-- Begin --

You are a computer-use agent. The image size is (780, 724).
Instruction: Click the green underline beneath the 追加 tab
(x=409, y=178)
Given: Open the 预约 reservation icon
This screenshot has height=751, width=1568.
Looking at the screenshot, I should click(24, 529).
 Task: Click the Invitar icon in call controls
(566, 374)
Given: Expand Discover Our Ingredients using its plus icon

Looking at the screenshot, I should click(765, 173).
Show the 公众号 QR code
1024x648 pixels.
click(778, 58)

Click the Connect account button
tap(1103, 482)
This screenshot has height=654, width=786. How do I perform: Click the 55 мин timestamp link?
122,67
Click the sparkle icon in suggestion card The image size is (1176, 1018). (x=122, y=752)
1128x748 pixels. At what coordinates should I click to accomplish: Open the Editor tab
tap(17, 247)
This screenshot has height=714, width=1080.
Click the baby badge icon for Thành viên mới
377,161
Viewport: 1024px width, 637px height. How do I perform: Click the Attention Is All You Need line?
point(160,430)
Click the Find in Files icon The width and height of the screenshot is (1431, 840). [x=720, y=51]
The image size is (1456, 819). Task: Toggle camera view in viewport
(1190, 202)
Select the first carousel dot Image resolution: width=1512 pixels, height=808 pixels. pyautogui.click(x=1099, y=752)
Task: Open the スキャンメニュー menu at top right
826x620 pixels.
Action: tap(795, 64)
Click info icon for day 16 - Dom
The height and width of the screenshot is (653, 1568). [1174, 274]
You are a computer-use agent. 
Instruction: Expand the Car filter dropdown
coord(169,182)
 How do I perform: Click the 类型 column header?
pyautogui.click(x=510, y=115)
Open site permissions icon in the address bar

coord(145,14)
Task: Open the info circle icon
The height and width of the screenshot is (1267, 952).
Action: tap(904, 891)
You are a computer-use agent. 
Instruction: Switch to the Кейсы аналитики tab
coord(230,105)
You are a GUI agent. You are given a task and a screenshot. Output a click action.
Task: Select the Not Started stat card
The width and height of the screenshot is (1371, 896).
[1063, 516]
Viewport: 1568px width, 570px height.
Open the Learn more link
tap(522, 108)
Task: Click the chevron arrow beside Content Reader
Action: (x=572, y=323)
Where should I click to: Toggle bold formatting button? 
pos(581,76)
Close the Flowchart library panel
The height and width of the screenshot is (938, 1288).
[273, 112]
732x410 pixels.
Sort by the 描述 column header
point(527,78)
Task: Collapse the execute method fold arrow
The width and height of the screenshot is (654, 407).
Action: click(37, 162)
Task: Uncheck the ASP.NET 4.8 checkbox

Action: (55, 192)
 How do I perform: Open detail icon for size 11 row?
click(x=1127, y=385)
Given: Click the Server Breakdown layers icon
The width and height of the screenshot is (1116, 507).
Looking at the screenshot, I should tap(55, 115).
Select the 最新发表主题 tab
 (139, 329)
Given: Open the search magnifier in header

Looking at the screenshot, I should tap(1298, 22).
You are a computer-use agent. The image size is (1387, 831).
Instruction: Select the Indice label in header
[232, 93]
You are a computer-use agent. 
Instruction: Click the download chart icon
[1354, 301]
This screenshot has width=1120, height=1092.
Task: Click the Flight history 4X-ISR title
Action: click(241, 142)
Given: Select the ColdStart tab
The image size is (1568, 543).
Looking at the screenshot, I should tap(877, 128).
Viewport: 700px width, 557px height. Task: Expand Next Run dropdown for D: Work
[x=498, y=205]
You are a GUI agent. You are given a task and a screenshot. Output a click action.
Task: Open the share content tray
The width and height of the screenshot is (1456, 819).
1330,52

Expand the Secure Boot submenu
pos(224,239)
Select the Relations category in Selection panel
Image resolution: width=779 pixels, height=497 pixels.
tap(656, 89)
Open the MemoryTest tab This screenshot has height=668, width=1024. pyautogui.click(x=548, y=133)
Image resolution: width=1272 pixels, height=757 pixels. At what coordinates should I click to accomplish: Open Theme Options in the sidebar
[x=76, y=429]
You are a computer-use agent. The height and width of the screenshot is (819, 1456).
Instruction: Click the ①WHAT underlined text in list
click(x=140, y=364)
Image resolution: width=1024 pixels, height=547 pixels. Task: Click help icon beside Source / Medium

-- End --

What you need to do >> Can you retype all of the records above, keeping every character the same?

Written reply >>
You are a computer-use agent. The image size is (780, 724).
Instruction: Click the green underline beneath the 追加 tab
(x=409, y=178)
Given: Open the 预约 reservation icon
This screenshot has height=751, width=1568.
Looking at the screenshot, I should click(24, 529).
 Task: Click the Invitar icon in call controls
(566, 374)
Given: Expand Discover Our Ingredients using its plus icon

Looking at the screenshot, I should click(765, 173).
Show the 公众号 QR code
1024x648 pixels.
click(778, 58)

Click the Connect account button
tap(1103, 482)
This screenshot has height=654, width=786. How do I perform: Click the 55 мин timestamp link?
122,67
Click the sparkle icon in suggestion card The image size is (1176, 1018). (x=122, y=752)
1128x748 pixels. At what coordinates should I click to accomplish: Open the Editor tab
tap(17, 247)
This screenshot has height=714, width=1080.
Click the baby badge icon for Thành viên mới
377,161
Viewport: 1024px width, 637px height. How do I perform: Click the Attention Is All You Need line?
point(160,430)
Click the Find in Files icon The width and height of the screenshot is (1431, 840). [x=720, y=51]
The image size is (1456, 819). Task: Toggle camera view in viewport
(1190, 202)
Select the first carousel dot Image resolution: width=1512 pixels, height=808 pixels. pyautogui.click(x=1099, y=752)
Task: Open the スキャンメニュー menu at top right
826x620 pixels.
Action: tap(795, 64)
Click info icon for day 16 - Dom
The height and width of the screenshot is (653, 1568). [1174, 274]
You are a computer-use agent. 
Instruction: Expand the Car filter dropdown
coord(169,182)
 How do I perform: Click the 类型 column header?
pyautogui.click(x=510, y=115)
Open site permissions icon in the address bar

coord(145,14)
Task: Open the info circle icon
The height and width of the screenshot is (1267, 952).
Action: tap(904, 891)
You are a computer-use agent. 
Instruction: Switch to the Кейсы аналитики tab
coord(230,105)
You are a GUI agent. You are given a task and a screenshot. Output a click action.
Task: Select the Not Started stat card
The width and height of the screenshot is (1371, 896).
[1063, 516]
Viewport: 1568px width, 570px height.
Open the Learn more link
tap(522, 108)
Task: Click the chevron arrow beside Content Reader
Action: (x=572, y=323)
Where should I click to: Toggle bold formatting button? 
pos(581,76)
Close the Flowchart library panel
The height and width of the screenshot is (938, 1288).
[273, 112]
732x410 pixels.
Sort by the 描述 column header
point(527,78)
Task: Collapse the execute method fold arrow
The width and height of the screenshot is (654, 407).
Action: click(37, 162)
Task: Uncheck the ASP.NET 4.8 checkbox

Action: (55, 192)
 How do I perform: Open detail icon for size 11 row?
click(x=1127, y=385)
Given: Click the Server Breakdown layers icon
The width and height of the screenshot is (1116, 507).
Looking at the screenshot, I should tap(55, 115).
Select the 最新发表主题 tab
 (139, 329)
Given: Open the search magnifier in header

Looking at the screenshot, I should tap(1298, 22).
You are a computer-use agent. The image size is (1387, 831).
Instruction: Select the Indice label in header
[232, 93]
You are a computer-use agent. 
Instruction: Click the download chart icon
[1354, 301]
This screenshot has width=1120, height=1092.
Task: Click the Flight history 4X-ISR title
Action: click(241, 142)
Given: Select the ColdStart tab
The image size is (1568, 543).
Looking at the screenshot, I should tap(877, 128).
Viewport: 700px width, 557px height. Task: Expand Next Run dropdown for D: Work
[x=498, y=205]
You are a GUI agent. You are given a task and a screenshot. Output a click action.
Task: Open the share content tray
The width and height of the screenshot is (1456, 819).
1330,52

Expand the Secure Boot submenu
pos(224,239)
Select the Relations category in Selection panel
Image resolution: width=779 pixels, height=497 pixels.
tap(656, 89)
Open the MemoryTest tab This screenshot has height=668, width=1024. pyautogui.click(x=548, y=133)
Image resolution: width=1272 pixels, height=757 pixels. At what coordinates should I click to accomplish: Open Theme Options in the sidebar
[x=76, y=429]
You are a computer-use agent. The height and width of the screenshot is (819, 1456).
Instruction: Click the ①WHAT underlined text in list
click(x=140, y=364)
Image resolution: width=1024 pixels, height=547 pixels. Task: Click help icon beside Source / Medium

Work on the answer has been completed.